Explains the Canadian real estate situation, both from an economic and monetary policy perspective and implications for personal finance. Hilliard MacBeth has the controversial opinion that Canada is about to hit a housing bubble, with corrections on the order of 40-50%. The recent rise in real estate prices are due to low interest rate and the willingness of banks to make large mortgage loans, not immigration and foreign investment that many people assume. Canada’s private debt to GDP ratio is high and quickly increasing, thus we’re likely nearing the top of a debt cycle.
Many common assumptions about real estate are wrong. It’s often claimed that renting is throwing money away, but renters often come out ahead since they spend a lot less and can invest the difference in the market. Another assumption is that house prices will always go up, which has been the case for the last 20 years, but has clear counterexamples in USA in 2008 and Japan in 1990s, among others. The Case-Shiller index shows that over an 100-year period, real estate values in the USA have approximately matched inflation. Since mortgages are highly leveraged, this makes real estate quite risky. We’re prone to recency bias, where we develop heuristics for the last few decades of growth and extrapolate it indefinitely into the future.
Real estate doesn’t work as an investment because there’s little reason to believe it will go up in the future, instead it’s speculation if you’re hoping to flip it for higher in the short term. Instead of an investment, it’s better to think of real estate as paying for a lot of future rent upfront. The author warns against young people taking debt to get mortgages, especially in this market. Moreover, he advises that seniors with houses should sell their home and rent, especially for empty-nesters.

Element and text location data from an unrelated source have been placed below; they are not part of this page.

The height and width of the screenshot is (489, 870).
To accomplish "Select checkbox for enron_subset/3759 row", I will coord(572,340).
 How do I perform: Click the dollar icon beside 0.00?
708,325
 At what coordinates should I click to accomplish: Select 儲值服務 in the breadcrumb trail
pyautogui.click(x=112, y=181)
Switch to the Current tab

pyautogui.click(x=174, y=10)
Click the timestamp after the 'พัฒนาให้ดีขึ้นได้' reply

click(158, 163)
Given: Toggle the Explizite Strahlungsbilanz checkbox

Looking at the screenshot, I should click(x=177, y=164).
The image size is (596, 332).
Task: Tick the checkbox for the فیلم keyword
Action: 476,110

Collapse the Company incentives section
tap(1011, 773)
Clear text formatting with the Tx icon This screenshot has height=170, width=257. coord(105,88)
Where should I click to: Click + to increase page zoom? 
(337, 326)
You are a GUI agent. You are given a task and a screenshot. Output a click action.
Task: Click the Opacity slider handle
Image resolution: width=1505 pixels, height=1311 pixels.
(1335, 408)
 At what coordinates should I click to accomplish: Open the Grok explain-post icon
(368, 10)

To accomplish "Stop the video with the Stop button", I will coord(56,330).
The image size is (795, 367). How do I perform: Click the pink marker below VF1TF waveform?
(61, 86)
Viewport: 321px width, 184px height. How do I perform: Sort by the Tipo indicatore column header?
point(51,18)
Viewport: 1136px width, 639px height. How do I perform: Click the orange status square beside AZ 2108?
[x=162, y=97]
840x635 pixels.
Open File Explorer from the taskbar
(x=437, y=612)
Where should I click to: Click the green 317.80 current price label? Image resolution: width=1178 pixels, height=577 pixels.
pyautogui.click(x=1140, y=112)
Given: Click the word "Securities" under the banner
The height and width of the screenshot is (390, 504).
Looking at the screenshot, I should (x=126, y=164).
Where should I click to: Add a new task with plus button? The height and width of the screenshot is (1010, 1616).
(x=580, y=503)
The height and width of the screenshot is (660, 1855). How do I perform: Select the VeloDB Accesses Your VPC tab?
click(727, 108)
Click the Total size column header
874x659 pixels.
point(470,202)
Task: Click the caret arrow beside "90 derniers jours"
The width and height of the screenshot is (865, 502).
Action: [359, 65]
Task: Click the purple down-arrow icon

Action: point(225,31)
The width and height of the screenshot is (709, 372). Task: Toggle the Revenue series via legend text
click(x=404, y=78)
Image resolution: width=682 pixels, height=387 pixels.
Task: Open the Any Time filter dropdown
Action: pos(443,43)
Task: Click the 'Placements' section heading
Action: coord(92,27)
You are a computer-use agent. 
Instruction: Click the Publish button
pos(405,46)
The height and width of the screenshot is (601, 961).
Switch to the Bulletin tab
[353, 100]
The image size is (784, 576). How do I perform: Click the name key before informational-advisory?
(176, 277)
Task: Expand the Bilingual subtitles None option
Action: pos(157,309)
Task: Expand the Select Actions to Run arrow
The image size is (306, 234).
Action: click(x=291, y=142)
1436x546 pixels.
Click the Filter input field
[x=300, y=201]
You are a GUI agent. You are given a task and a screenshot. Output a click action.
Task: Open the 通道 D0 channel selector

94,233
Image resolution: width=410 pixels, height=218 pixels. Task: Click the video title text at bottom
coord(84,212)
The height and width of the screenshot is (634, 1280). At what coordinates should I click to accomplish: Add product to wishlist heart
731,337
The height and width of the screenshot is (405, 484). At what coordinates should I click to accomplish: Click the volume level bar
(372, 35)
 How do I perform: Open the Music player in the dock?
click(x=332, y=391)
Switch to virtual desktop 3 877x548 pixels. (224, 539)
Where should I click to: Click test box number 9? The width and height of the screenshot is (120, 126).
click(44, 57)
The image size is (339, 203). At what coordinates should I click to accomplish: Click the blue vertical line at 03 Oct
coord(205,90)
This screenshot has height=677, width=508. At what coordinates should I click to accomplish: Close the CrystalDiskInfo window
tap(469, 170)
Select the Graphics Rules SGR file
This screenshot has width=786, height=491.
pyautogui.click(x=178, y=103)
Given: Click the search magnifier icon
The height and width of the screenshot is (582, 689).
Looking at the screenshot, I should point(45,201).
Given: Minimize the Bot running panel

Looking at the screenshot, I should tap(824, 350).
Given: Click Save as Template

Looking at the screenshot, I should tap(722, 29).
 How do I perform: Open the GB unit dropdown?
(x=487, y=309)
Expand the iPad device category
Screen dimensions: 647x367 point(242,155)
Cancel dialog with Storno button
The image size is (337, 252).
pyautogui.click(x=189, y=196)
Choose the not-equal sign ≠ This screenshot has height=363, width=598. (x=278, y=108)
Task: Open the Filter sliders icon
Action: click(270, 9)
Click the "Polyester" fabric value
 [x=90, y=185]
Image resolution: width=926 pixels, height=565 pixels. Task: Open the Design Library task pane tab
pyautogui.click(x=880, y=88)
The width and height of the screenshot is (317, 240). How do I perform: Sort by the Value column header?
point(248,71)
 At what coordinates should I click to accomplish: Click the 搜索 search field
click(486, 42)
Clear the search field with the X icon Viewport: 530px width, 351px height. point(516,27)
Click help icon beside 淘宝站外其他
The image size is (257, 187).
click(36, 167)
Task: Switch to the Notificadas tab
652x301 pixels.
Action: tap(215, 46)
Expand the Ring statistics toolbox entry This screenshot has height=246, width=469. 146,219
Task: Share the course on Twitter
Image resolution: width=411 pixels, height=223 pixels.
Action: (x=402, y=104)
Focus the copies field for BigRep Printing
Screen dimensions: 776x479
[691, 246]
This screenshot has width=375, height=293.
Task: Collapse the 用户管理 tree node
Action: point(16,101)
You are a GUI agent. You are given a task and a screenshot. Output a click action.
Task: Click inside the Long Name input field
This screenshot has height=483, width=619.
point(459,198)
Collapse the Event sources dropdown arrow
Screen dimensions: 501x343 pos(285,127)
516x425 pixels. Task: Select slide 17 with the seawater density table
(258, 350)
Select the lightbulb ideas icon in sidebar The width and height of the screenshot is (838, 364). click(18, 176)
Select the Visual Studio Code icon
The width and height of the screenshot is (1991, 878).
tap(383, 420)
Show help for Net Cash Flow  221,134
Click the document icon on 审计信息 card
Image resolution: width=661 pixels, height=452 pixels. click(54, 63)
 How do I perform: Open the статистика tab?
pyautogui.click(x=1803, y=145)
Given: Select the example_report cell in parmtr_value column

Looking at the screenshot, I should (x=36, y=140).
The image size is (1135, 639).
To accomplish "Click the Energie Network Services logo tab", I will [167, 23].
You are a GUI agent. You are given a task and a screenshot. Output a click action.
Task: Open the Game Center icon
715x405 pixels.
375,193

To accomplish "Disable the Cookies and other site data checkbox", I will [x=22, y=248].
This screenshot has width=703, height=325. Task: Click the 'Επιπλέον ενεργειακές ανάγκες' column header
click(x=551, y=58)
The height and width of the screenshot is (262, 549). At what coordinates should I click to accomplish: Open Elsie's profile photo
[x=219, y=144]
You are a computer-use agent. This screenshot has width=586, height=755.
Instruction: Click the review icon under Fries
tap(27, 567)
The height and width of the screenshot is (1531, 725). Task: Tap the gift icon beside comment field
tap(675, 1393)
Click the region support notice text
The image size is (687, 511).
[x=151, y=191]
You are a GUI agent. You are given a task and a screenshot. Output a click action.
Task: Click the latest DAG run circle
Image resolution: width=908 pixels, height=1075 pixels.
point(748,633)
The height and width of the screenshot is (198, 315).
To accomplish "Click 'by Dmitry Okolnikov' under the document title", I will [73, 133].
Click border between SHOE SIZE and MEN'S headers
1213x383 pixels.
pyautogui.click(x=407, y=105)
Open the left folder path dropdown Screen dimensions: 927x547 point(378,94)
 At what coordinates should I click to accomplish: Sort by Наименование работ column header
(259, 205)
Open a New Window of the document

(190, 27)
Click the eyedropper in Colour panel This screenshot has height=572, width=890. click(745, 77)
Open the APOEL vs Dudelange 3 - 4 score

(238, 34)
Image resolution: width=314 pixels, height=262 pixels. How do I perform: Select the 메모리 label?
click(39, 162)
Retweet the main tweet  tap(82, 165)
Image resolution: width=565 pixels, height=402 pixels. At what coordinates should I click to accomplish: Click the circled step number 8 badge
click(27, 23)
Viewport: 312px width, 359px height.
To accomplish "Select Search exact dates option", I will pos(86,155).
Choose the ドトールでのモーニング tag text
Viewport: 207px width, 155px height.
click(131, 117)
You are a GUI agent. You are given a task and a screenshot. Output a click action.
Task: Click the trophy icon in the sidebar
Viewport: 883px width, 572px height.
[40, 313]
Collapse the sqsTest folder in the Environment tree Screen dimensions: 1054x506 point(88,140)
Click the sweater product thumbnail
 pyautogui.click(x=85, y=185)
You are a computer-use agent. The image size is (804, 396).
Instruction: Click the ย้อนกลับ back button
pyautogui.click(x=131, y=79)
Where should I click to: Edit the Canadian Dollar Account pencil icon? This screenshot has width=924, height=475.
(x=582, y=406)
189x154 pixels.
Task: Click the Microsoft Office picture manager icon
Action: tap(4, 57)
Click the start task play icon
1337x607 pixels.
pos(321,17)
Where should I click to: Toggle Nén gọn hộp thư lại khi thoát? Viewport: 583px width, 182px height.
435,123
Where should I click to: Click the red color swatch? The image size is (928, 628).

The author is extremely pessimistic about the state of real estate, which I’m not sure is justified. However, the book questions some common assumptions about real estate — whether it makes sense as an investment really depends on whether you think house prices go up in the long term. Experts don’t agree on whether this is true in the long term. Nevertheless, it’s good to question the assumptions behind real estate investing, and the tradeoff between renting and ownership depends on a lot of factors, and it’s unclear that ownership is better.